Tam 6 Yıl Önceydi, 15 Temmuz 2016 yılı Gece yarısı…
Ortalık karışık, ateşler Bombalar patlamaya başladı.
O günü yaşayanlardan biriyim, Muğla da görev yapıyordum.
Marmaris’te Grand Yazıcı Turban Otel’de Cumhurbaşkanı Recep Tayyip Erdoğan’ın kaldığı otelde çekim yaparken bombaların arasında kalan biriydim.
Aradan 6 yıl geçmiş ve Türkiye Felaketin eşiğinden döndü.
Bunu halk sağladı, zafer Halkındır.
Türkiye 15 Temmuz darbe teşebbüsünü önlemekle bir felaketin eşiğinden döndü.
15 Temmuz, tarihimizdeki öbür darbeler gibi değildir.
Sultan Aziz’in tahttan indirilmesinden 12 Eylül’e kadar bütün darbeler “askeri” niteliktedir.
Bir grup subay ya da ordu kendi akıllarınca “vatanı kurtarmak” için idareye el koymuşlar veya buna teşebbüs etmişlerdi.
15 Temmuz ise “ordu dışından” örgütlendirilmişti.
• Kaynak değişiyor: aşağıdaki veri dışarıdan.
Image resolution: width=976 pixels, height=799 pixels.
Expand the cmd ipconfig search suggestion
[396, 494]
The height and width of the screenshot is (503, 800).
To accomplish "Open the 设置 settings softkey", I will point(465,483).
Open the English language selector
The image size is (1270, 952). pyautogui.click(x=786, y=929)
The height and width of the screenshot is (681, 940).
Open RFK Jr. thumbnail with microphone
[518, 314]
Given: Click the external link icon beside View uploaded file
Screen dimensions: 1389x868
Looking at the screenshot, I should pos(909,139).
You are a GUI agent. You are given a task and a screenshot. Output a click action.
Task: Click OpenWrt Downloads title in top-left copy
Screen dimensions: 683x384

Ordu içine yıllarca yerleştirilmiş unsurlar eliyle FETÖ’nün darbe girişimiydi.
Tarihimizdeki en kanlı darbe olması da bundandır.
Darbe kısa süreliğine de olsa başarı sağlasaydı Türkiye korkunç bir iç boğazlaşmanın içine düşebilirdi: Çok büyük ve kanlı bir kaosun yaşanması muhtemel olurdu.
Ordunun kendi içinde çatıştığı, polisin ordunun bir kesimiyle çatıştığı durumlar yaşanabilirdi.
Kimin hangi tarafta durduğunun, kimin kime ateş ettiğinin belli olmadığı durumlar olurdu.
Türkiye’yi bu felaketten döndüren, bir dizi basiretli tavır oldu.
Darbenin sezildiğini anlayan darbeciler erken harekete geçtiler...
Köprüdeki olaylar üzerine TV’ler yayına başladı.
Başbakan Binali Yıldırım saat 23.10’da ordu içinde küçük bir grubun kalkışması olduğunu açıkladı.
Cumhurbaşkanı Erdoğan saat 00.37’de CNN Türk’te açıklama yaptı, halkı demokrasiyi savunmaya çağırdı, bu, darbeciler için sonun başlangıcı oldu.
Darbe Az Gelişmişliktir
Darbenin bastırılmasında medyanın farkındalık sağlaması ve halkın sokağa çıkması en önemli faktördür.
Emniyetin bütünüyle ve ordunun da çok büyük kısmının anayasaya bağlı olması da bir bu kadar önemlidir.
Özgürlük, anayasa, hukuk gibi değerlerin önemi diyelim özetle.
Darbeler az gelişmiş toplumlarda olur.
Orduda FETÖ örgütlenmesi olmasaydı bizde de bir darbe girişimi olmazdı.
Demek ki, devlette asker ya da sivil kamu görevlilerinin kanunlarca verilmiş görevlerinden başka görevi, başka itaat ve sadakat odakları asla olmamalıdır.
Buna “hukuki rasyonel bürokrasi” diyoruz.
Bunu sağlamanın yolu, kişilerin sadece liyakat ilkelerine göre kamu görevlerine alınmasıdır.
FETÖ ise uzun yıllar boyunca gizlilik, kayırılma, soru çalma gibi çirkin usullerle devlet içinde örgütlenmişti.
Darbenin defteri dürülmüştür; zaman hukuk devleti zamanıdır.
Asker ya da sivil kamu kurumlarında hukuku, hukuka bağlılık kültürünü, yargıda bağımsızlık şuurunu güçlendirme zamanıdır.
Allah’ım Milletimize bir daha İstiklal marşı yazdırmasın, Devletimizde böldürmesin.